SET PROBLEM: Please format the material below as a JSON list of strings, one string per line, from the line with "Click the green" to the line with "The width and height of the screenshot is (2008, 1129).". Leave out blank lines.

── EXCERPTED DATA ──

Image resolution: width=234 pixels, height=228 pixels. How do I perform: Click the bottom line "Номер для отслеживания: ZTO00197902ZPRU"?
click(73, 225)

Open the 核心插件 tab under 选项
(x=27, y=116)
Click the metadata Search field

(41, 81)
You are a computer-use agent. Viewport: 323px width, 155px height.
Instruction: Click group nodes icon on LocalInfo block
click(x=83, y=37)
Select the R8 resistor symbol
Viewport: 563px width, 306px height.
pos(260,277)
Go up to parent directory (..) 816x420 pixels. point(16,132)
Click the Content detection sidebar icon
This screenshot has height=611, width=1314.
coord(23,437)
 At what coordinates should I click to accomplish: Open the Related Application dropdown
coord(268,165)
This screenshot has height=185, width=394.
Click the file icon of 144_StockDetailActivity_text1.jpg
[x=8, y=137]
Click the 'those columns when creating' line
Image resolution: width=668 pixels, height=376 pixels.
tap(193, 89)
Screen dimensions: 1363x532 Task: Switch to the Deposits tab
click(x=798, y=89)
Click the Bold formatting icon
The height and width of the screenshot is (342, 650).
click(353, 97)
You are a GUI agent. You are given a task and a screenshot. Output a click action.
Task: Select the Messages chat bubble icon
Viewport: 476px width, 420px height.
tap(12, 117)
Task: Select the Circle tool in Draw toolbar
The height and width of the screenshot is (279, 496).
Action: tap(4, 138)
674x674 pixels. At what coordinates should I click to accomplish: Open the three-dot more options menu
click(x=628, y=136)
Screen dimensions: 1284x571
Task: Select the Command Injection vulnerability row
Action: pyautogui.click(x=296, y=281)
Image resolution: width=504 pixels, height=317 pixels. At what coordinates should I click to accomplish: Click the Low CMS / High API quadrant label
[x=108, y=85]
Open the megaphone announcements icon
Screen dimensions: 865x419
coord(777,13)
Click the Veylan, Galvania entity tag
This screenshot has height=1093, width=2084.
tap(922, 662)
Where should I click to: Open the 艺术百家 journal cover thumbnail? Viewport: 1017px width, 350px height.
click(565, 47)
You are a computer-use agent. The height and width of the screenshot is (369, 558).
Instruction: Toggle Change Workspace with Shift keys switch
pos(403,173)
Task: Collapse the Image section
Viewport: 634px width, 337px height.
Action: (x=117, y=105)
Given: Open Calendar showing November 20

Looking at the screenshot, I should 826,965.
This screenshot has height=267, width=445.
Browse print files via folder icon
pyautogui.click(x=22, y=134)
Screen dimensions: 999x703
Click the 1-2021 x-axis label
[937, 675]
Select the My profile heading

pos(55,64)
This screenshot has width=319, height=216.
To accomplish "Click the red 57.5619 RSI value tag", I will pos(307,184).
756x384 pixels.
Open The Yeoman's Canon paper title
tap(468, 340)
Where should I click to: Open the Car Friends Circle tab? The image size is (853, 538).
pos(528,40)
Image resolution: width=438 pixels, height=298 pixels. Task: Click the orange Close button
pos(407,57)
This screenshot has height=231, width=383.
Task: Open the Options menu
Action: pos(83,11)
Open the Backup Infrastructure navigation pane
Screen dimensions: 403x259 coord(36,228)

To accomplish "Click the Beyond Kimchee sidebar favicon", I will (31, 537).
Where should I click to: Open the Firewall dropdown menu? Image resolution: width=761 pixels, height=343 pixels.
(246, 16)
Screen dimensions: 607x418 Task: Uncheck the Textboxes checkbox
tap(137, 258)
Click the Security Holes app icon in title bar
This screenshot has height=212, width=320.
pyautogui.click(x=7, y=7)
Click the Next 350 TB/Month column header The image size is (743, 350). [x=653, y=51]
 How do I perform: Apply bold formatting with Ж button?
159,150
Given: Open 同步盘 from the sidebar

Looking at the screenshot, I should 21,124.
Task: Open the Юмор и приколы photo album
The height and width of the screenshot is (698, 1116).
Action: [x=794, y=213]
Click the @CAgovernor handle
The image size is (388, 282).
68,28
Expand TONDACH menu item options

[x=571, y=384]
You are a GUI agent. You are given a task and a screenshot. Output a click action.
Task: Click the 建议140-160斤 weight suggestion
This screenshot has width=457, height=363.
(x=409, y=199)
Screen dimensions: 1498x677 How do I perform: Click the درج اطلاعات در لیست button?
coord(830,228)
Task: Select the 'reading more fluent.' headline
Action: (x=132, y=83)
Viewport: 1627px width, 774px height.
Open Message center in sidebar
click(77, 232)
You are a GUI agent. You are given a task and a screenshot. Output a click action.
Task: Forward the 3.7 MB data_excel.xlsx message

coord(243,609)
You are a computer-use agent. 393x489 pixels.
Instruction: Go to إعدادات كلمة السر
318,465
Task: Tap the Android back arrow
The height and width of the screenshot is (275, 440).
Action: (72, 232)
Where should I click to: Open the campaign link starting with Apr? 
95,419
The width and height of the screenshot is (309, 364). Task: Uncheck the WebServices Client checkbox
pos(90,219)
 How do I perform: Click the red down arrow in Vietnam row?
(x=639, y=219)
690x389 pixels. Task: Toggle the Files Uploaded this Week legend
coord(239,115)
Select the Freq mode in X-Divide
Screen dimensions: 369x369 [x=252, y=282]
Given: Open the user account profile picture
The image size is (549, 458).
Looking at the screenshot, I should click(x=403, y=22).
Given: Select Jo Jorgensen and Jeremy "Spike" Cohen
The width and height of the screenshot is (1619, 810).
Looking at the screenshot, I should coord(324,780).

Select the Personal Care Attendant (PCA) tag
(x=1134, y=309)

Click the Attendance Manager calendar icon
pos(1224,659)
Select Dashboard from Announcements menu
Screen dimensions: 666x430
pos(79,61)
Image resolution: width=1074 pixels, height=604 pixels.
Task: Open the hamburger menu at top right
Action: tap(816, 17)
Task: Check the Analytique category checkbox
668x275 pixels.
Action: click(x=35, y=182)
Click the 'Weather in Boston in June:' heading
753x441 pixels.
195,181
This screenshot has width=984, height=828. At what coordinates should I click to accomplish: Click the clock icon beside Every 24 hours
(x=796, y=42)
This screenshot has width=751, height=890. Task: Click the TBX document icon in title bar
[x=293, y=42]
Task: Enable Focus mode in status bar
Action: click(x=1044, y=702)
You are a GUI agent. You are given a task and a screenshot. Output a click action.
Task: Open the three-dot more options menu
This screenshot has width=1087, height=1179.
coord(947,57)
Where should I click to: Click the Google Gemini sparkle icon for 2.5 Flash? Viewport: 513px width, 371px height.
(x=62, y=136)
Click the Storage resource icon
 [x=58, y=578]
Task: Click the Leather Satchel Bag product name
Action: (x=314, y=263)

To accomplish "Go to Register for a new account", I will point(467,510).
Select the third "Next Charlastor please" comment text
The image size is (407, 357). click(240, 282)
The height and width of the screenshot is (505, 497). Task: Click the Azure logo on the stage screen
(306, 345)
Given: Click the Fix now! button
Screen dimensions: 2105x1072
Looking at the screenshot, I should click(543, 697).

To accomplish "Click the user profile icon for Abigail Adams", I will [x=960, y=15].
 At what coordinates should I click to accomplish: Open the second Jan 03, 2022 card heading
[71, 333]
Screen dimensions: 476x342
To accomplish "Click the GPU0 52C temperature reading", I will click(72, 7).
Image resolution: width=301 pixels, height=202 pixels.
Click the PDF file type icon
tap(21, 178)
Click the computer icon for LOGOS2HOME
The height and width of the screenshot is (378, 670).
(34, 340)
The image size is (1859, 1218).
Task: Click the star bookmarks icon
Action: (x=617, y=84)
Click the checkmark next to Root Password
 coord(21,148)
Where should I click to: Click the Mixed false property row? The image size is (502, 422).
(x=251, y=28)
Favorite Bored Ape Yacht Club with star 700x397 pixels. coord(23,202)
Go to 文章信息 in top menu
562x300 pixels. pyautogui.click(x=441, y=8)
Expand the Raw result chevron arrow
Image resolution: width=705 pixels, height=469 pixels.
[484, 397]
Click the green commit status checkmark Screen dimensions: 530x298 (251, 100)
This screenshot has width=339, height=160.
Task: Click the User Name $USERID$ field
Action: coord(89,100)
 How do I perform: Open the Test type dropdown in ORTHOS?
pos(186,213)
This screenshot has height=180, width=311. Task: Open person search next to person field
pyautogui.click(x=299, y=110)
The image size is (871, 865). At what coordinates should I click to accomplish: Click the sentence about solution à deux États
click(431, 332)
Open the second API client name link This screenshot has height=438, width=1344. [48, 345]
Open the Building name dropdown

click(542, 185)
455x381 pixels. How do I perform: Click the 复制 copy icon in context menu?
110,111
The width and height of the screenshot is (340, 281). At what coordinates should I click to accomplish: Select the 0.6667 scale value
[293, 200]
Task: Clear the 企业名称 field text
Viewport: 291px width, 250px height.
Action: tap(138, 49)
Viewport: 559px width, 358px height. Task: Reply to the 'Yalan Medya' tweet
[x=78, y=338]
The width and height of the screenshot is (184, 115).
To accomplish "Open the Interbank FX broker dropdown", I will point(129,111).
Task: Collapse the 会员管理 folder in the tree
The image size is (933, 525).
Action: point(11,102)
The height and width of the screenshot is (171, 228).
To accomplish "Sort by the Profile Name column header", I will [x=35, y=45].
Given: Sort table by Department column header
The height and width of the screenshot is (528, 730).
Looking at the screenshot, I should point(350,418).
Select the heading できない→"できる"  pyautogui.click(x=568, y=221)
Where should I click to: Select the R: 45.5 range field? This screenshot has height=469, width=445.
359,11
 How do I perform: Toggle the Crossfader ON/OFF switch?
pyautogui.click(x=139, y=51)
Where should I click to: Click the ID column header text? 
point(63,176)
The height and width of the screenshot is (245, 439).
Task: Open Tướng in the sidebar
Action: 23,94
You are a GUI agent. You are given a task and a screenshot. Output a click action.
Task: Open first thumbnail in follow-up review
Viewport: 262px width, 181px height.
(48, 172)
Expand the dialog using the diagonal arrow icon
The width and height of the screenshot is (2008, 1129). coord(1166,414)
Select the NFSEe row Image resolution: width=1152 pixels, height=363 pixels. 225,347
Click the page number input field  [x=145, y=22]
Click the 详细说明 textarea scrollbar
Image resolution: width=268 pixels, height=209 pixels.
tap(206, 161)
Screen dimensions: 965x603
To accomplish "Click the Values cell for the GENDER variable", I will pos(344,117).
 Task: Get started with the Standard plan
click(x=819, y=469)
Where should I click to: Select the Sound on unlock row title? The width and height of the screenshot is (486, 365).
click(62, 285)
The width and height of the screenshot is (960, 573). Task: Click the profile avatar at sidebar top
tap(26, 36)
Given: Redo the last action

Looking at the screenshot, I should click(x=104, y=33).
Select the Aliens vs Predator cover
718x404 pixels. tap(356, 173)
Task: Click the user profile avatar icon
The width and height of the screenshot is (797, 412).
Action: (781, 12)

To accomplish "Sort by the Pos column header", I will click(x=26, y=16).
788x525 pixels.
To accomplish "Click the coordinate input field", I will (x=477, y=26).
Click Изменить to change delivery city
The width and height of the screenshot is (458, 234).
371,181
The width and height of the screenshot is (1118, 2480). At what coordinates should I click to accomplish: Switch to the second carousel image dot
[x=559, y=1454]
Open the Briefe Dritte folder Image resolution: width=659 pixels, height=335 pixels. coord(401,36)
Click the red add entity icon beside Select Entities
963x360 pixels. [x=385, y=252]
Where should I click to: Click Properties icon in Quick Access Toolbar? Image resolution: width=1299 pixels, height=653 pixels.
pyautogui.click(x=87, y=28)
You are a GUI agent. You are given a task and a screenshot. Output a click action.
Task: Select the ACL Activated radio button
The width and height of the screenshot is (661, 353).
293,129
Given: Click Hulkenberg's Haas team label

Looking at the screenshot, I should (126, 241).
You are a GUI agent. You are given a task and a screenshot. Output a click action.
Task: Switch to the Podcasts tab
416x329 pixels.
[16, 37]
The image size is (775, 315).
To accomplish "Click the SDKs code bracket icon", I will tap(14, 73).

───

ANSWER IN FULL:
[
  "Click the green commit status checkmark Screen dimensions: 530x298 (251, 100)",
  "This screenshot has width=339, height=160.",
  "Task: Click the User Name $USERID$ field",
  "Action: coord(89,100)",
  " How do I perform: Open the Test type dropdown in ORTHOS?",
  "pos(186,213)",
  "This screenshot has height=180, width=311. Task: Open person search next to person field",
  "pyautogui.click(x=299, y=110)",
  "The image size is (871, 865). At what coordinates should I click to accomplish: Click the sentence about solution à deux États",
  "click(431, 332)",
  "Open the second API client name link This screenshot has height=438, width=1344. [48, 345]",
  "Open the Building name dropdown",
  "click(542, 185)",
  "455x381 pixels. How do I perform: Click the 复制 copy icon in context menu?",
  "110,111",
  "The width and height of the screenshot is (340, 281). At what coordinates should I click to accomplish: Select the 0.6667 scale value",
  "[293, 200]",
  "Task: Clear the 企业名称 field text",
  "Viewport: 291px width, 250px height.",
  "Action: tap(138, 49)",
  "Viewport: 559px width, 358px height. Task: Reply to the 'Yalan Medya' tweet",
  "[x=78, y=338]",
  "The width and height of the screenshot is (184, 115).",
  "To accomplish \"Open the Interbank FX broker dropdown\", I will point(129,111).",
  "Task: Collapse the 会员管理 folder in the tree",
  "The image size is (933, 525).",
  "Action: point(11,102)",
  "The height and width of the screenshot is (171, 228).",
  "To accomplish \"Sort by the Profile Name column header\", I will [x=35, y=45].",
  "Given: Sort table by Department column header",
  "The height and width of the screenshot is (528, 730).",
  "Looking at the screenshot, I should point(350,418).",
  "Select the heading できない→\"できる\"  pyautogui.click(x=568, y=221)",
  "Where should I click to: Select the R: 45.5 range field? This screenshot has height=469, width=445.",
  "359,11",
  " How do I perform: Toggle the Crossfader ON/OFF switch?",
  "pyautogui.click(x=139, y=51)",
  "Where should I click to: Click the ID column header text? ",
  "point(63,176)",
  "The height and width of the screenshot is (245, 439).",
  "Task: Open Tướng in the sidebar",
  "Action: 23,94",
  "You are a GUI agent. You are given a task and a screenshot. Output a click action.",
  "Task: Open first thumbnail in follow-up review",
  "Viewport: 262px width, 181px height.",
  "(48, 172)",
  "Expand the dialog using the diagonal arrow icon",
  "The width and height of the screenshot is (2008, 1129). coord(1166,414)"
]